→ About this task: Where the word "Open" appears in a line below, copy the whole line.
___ Working data
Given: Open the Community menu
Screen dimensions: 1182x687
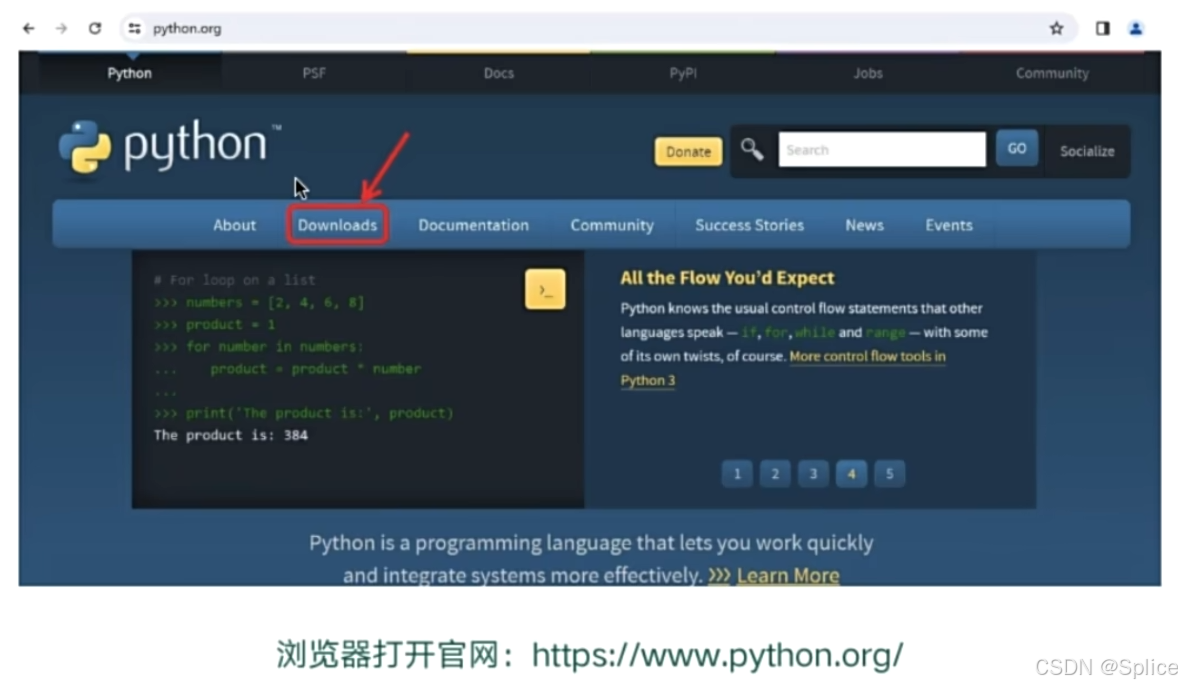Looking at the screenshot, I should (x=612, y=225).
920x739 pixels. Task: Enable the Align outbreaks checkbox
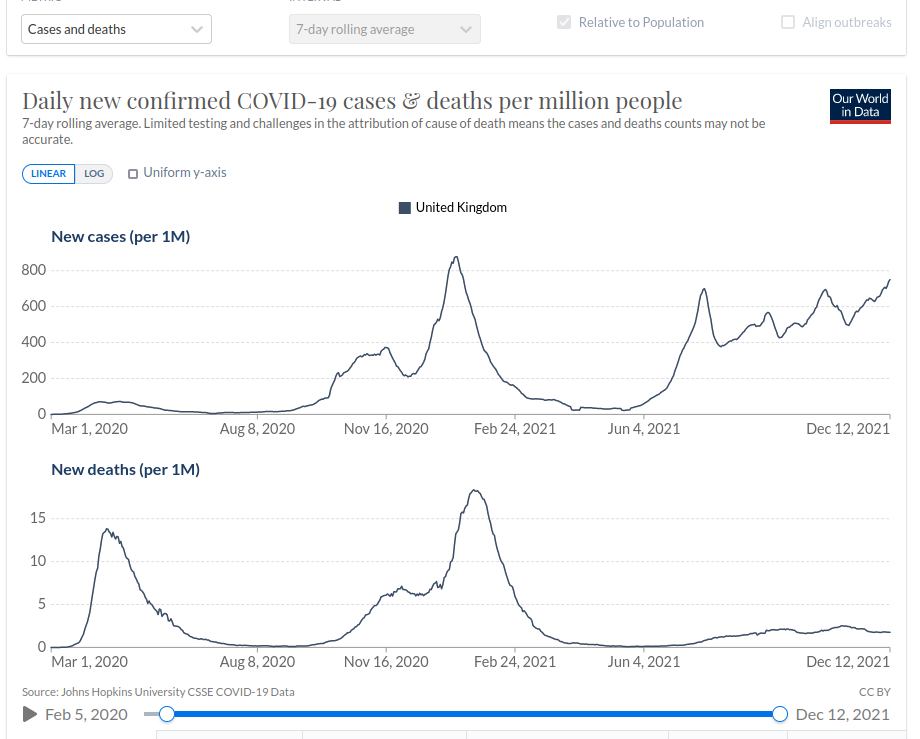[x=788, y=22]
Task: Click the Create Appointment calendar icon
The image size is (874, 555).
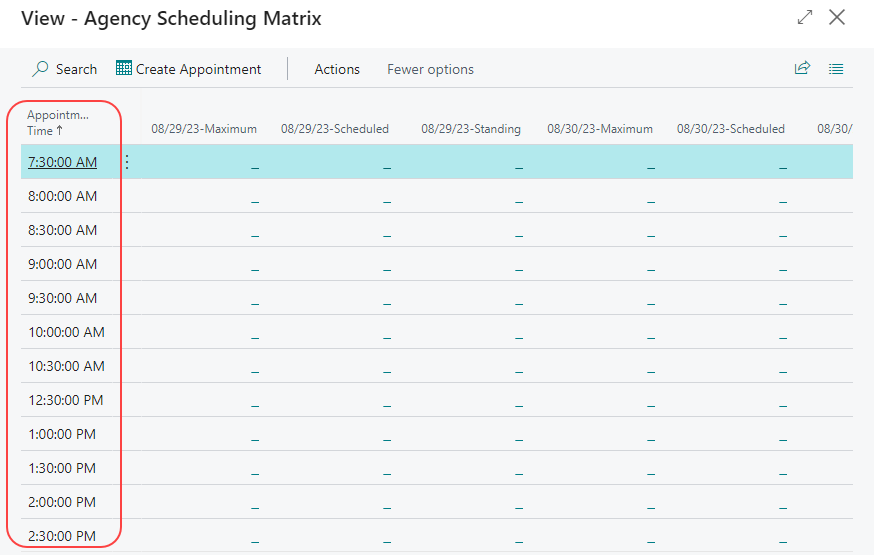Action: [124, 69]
______
___ Working data
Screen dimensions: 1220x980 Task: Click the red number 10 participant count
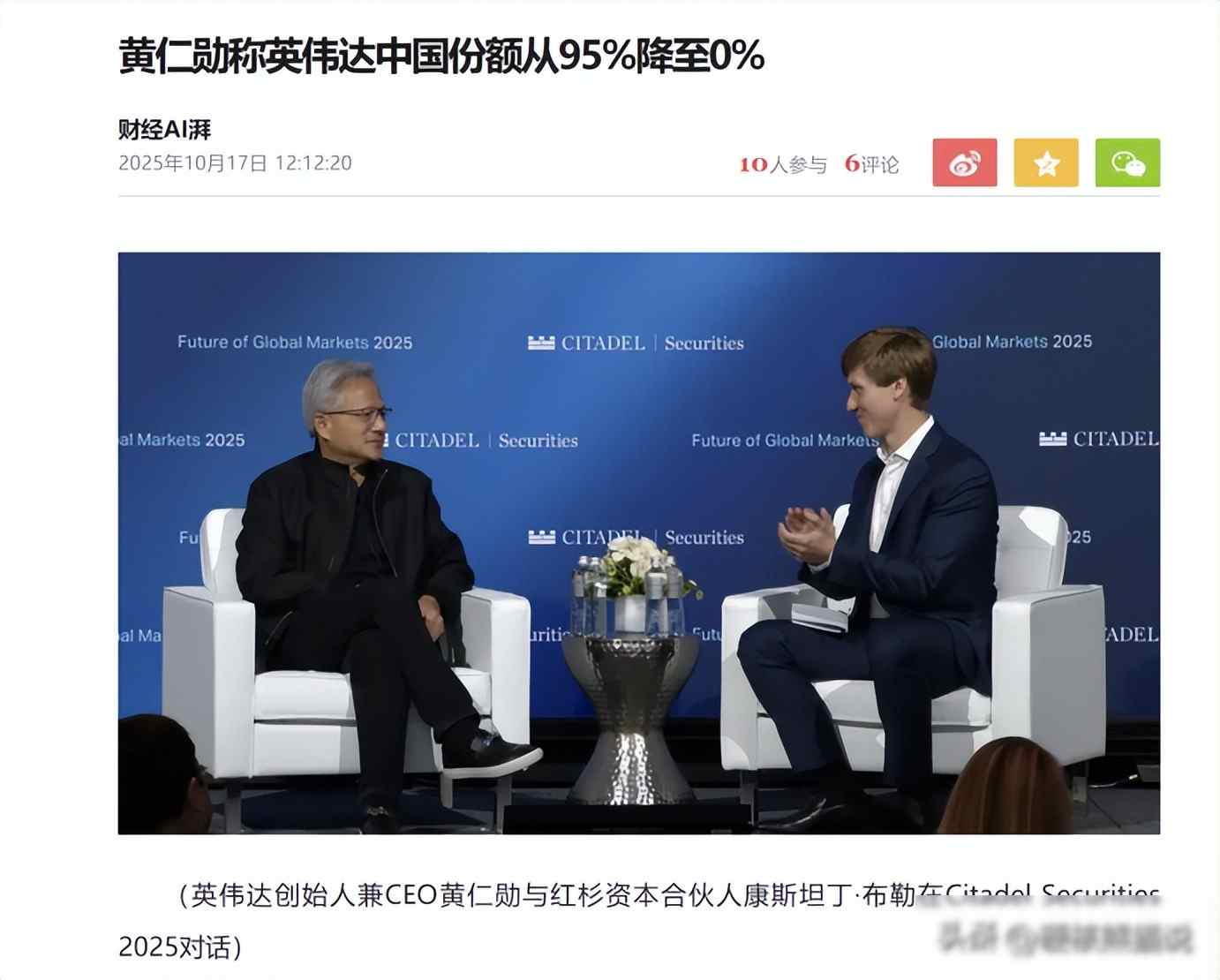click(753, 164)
______
___ Working data
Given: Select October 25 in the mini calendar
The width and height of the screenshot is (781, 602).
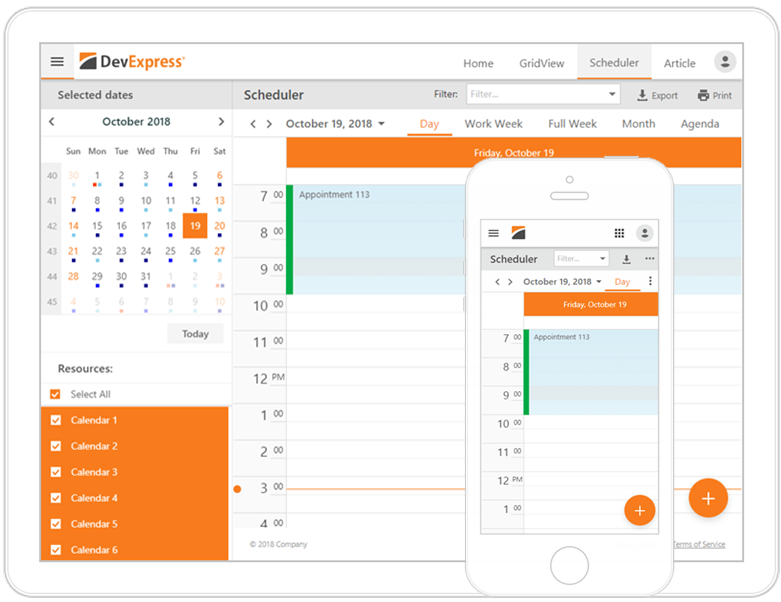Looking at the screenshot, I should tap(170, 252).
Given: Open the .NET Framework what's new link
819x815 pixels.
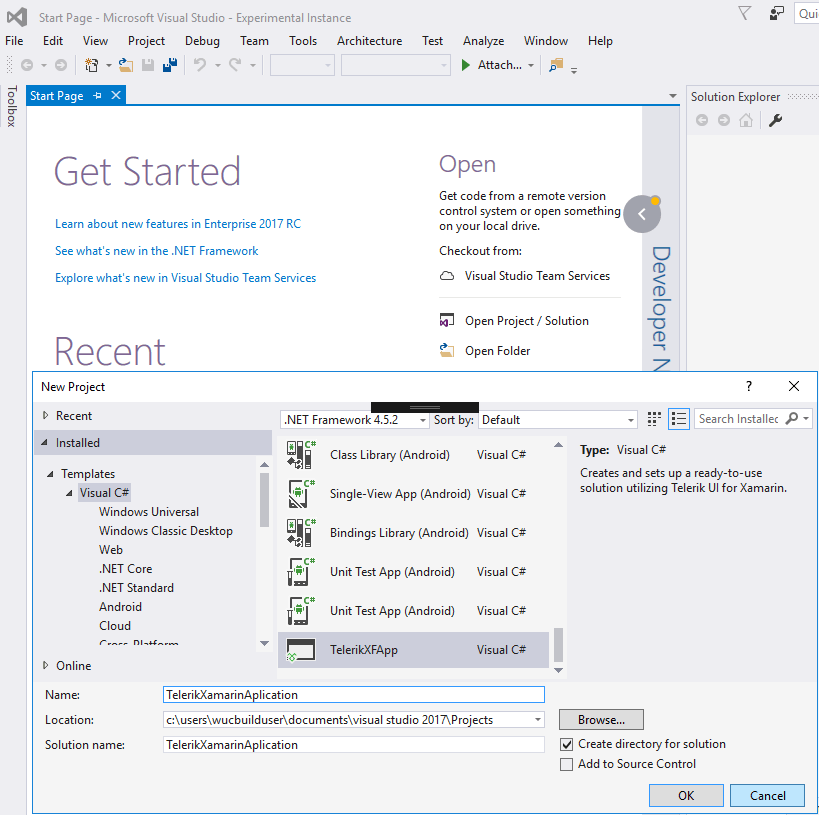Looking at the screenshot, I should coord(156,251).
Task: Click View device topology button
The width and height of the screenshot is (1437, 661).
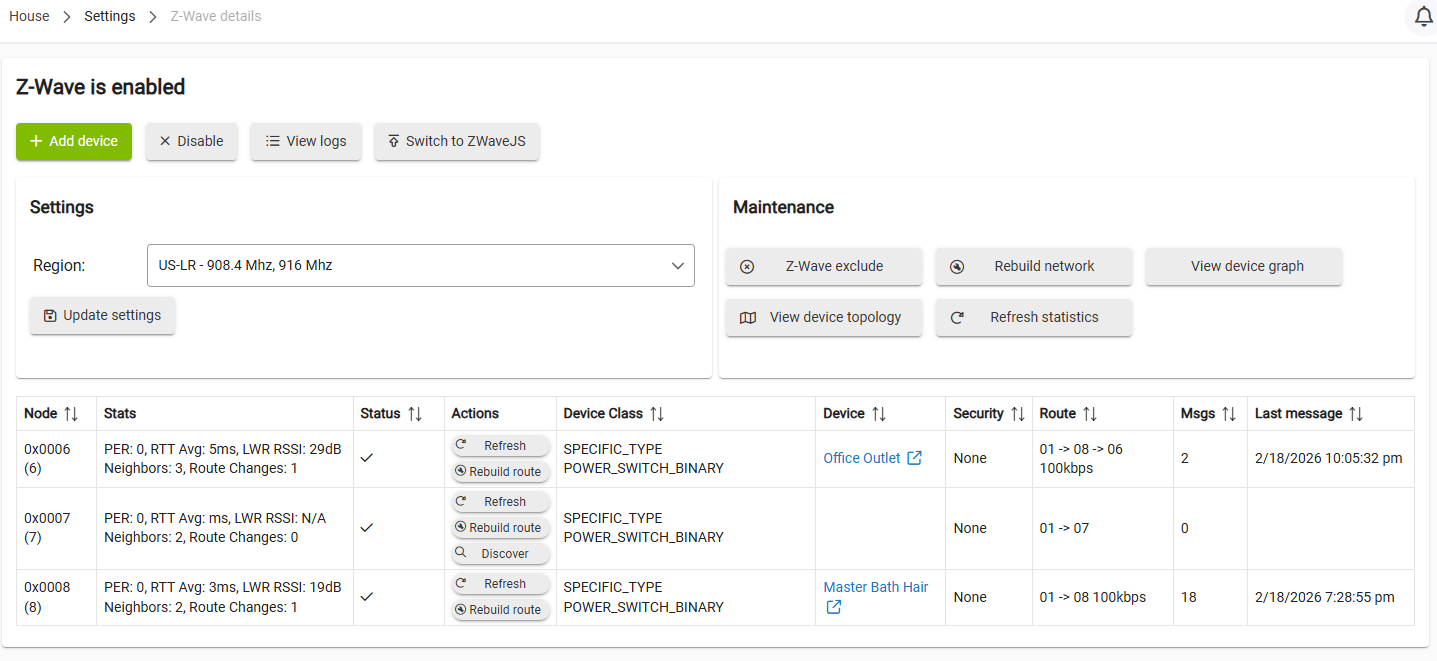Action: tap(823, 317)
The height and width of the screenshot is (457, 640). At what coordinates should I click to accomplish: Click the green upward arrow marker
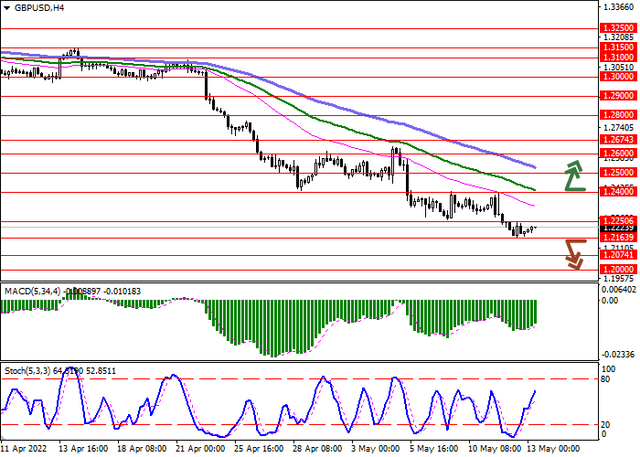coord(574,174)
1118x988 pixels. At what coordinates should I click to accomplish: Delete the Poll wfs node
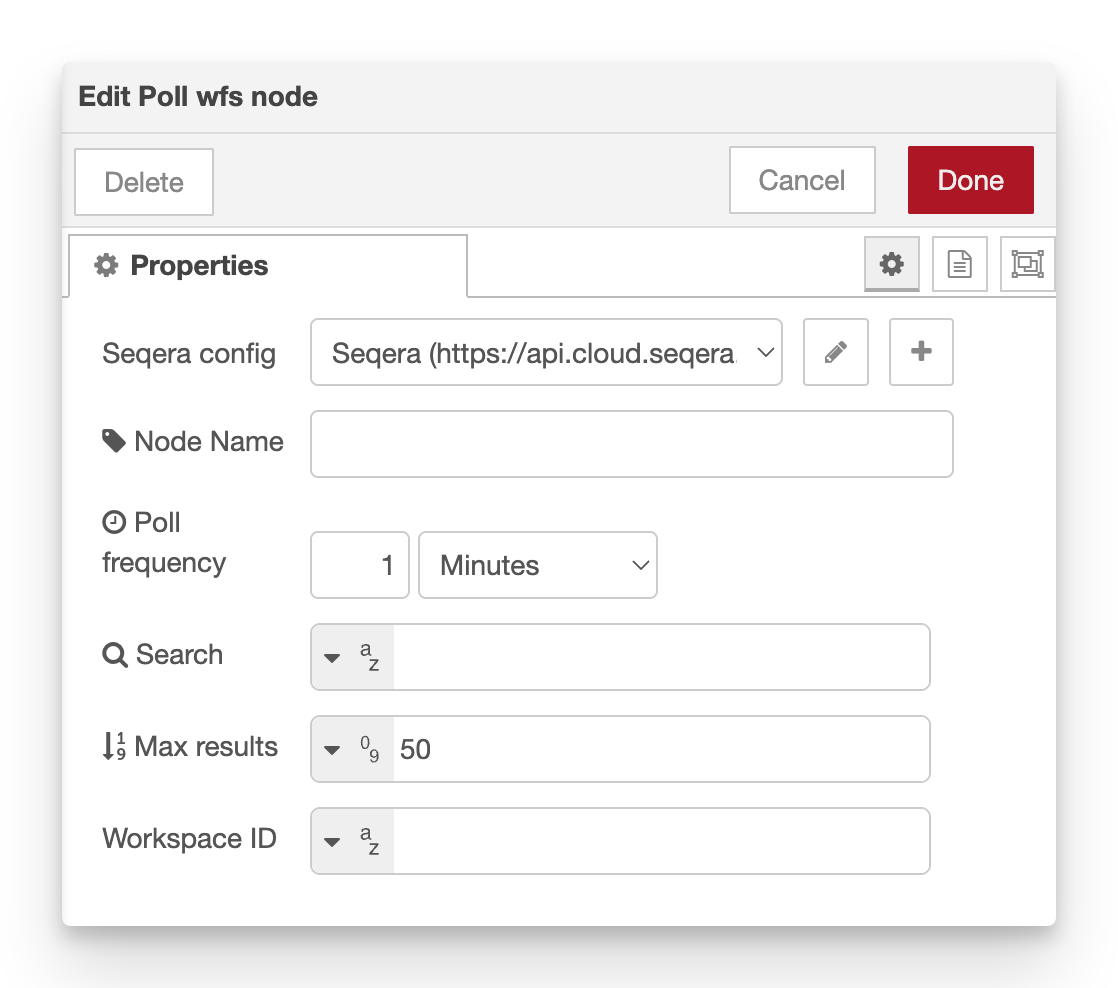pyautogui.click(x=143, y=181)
______
→ Exercise result:
Given: Open the Community menu
Given: Open the .NET Framework what's new link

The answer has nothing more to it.